I would suggest to use

--status
--status-timer

or alternative a different structure/format:
--machine-readable
--status-json
Reply
#3
(02-24-2020, 08:19 PM)philsmd Wrote: with something else than your fingers ? (e.g. a wrapper script)
Yes, that's right, I would like to use some scripts that will click these buttons themselves. If when you press the S or Q key, the normal machine code from Windows is passed, for example, for the S key it is &H53, then I think there should be no problems
Reply
#4
You would need to explain exactly what your end goal is such that somebody in here can explain if this would make sense and if it would work. Why would you need to fake pressing some keys in the first place ?
Hashcat is distributed as a library libhashcat see src/Makefile , all the architecture of hashcat is basically just designed in a way that the hashcat binary itself basically makes use of the "library", it essentially incorporates the libhashcat library.
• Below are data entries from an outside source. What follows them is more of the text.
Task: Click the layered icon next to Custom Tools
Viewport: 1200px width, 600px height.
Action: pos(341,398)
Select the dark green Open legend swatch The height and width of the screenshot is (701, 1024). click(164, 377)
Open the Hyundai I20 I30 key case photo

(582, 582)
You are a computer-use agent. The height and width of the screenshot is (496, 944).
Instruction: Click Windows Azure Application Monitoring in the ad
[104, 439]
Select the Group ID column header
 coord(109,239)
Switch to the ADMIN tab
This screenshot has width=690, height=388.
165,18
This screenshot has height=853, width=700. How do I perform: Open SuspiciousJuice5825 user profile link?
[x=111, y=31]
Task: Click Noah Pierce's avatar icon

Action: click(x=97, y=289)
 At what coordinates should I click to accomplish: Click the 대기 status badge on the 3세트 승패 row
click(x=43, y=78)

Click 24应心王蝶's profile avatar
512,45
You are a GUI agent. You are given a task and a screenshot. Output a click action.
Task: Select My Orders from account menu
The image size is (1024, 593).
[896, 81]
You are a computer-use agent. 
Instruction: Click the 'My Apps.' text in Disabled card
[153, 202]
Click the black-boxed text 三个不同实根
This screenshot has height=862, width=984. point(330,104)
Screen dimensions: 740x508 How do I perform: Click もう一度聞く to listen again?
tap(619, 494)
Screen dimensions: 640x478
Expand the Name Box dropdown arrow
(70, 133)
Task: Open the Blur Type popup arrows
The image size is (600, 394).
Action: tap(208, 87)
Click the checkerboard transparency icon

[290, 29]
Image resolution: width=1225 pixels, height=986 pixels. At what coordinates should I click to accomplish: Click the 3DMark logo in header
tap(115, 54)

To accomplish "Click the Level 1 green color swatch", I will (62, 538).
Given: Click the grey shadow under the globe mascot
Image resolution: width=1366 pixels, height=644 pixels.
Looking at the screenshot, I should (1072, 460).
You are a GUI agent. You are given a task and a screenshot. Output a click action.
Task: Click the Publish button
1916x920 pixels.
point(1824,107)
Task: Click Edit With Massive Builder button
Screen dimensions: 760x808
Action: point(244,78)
Maybe it would make sense (in very specific cases) to just make use of this libhashcat library, instead of building a wrapper around it.

We had several similar questions in the past and users tried very hard to build wrappers around it (to be fair, at that time the library architecture didn't exist yet): e.g. https://hashcat.net/forum/thread-4754.html

The "problem" is that the input is in a certain mode, i.e. you don't need to press the enter key after for instance hitting
"s" and the mode also only expects and accepts one single character (only s, or only q, or only c, ...).
It was explained here and is working similar to this: https://stackoverflow.com/questions/2154...0#21595810

Of course, this has nothing to do with what characters you sent to hashcat, but how you provide the input and which modes you active/use in your wrapper.

Again, I wouldn't really use this interactive wrapper strategy (because the way hashcat deals with input etc might change in the future etc), but I would suggest to use the --status and safetly kill/exit the "subprocess" or as explained above use the way it was intended to be used: as a library (Instead of a black box).